Berita » FGD Perencanaan Jangka Panjang Pembangunan Pertanian

Focus Group Discussion (FGD) perencanaan jangka panjang pembangunan pertanian komoditas padi, jagung, dan kedelai dilakukan tanggal 13 Juli 2017 di Balitkabi oleh Biro Perencanaan Kementan yang diikuti oleh peneliti Balitkabi, petugas penyuluh, dan Pengamat Organisme Pengganggu Tanaman (POPT) dari Blitar, Nganjuk, serta penangkar dan petani dari Blitar dan Gresik.

birorenPerencanaan yang akan dilakukan menggunakan model sistem dinamik dan sudah didesain oleh Biro Perencanaan. FGD dimaksudkan untuk menggali informasi berkaitan dengan aspek penghambat dan peluang dalam pencapaian swasembada kedelai. Setelah pemaparan dari Tim Biro Perencanaan tentang sistem dinamik dilanjutkan pemaparan dari Tim Balitkabi diwakili oleh Prof. Subandi.

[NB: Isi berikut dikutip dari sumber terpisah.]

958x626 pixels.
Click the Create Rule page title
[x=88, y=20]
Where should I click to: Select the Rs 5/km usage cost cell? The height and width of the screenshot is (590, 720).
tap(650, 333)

Saran dari Tim Balitkabi untuk Tim Sistem Dinamik bahwa faktor regulasi semestinya berpihak pada petani sehingga petani bergairah untuk menanam kedelai. Selain itu juga perlu diperhatikan adalah faktor curah hujan. Pada daerah tertentu curah hujan masih tinggi sehingga petani memilih tanam padi, namun di daerah pasang surut jika air melimpah justru tidak dapat ditanami. Faktor harga serta ketersediaan benih juga harus mendapat perhatian serius. Balitkabi sebagai sumber teknologi dan inovasi kedelai siap mendukung program Biro Perencanaan Kementan. Kepala Balitkabi yaitu Dr. Joko Susilo Utomo menyampaikan bahwa saat ini Balitkabi juga dilibatkan dalam Program Dirjen Tanaman Pangan dalam kegiatan CPCL, perbenihan, dan penyediaan teknologi.

Penangkar kedelai dari Blitar yaitu Bapak Sugito dengan pengalaman 16 tahun, menyampaikan bahwa selama harga kedelai terjamin petani akan semangat menanam kedelai. Masalah lain adalah benih yang ada di lapang kurang menarik petani karena daya tumbuh benih tidak seragam dan kesulitan untuk mendapatkan benih. “Jika harga kedelai terjamin dan berdampak pada peningkatan pendapatan petani, maka petani Blitar tidak beralih ke komoditas lainnya”, ungkap Pak Sugito.

biroren1Lain halnya dengan petani di Nganjuk. Bapak Sunawan menyampaikan bahwa serangan hama merupakan kendala utama. Di Nganjuk, kedelai masih belum menjadi tanaman unggulan, hanya sebagai penunggu waktu untuk tanam bawang merah. “Petani menanam kedelai hanya sebagai pemacu dan pemicu tanaman bawang merah di musim tanam berikutnya”, tutur Pak Sunawan.

“Kebijakan untuk petani berbasis lahan dan komoditas adalah yang terlemah, perlu ada pemetakan produsen benih kedelai secara nasional”, papar Dr. Muchlish Adie. Dalam acara FGD juga disampaikan perihal hama utama pada tanaman kedelai, bagaimana cara pengendaliannya serta solusi optimum pengendalian hama oleh pakar entomologi Balitkabi yaitu Dr. Yusmani Prayogo.

Banyak sekali masukan dan saran dari Tim Pakar Balitkabi mulai aspek budidaya, perbenihan, proteksi tanaman, sosial ekonomi, dan mekanisasi sehingga jika saran/informasi tersebut diakomodasi akan dapat memperbaiki model sistem dinamik yang dikembangkan oleh Tim Biro Perencanaan Kementan.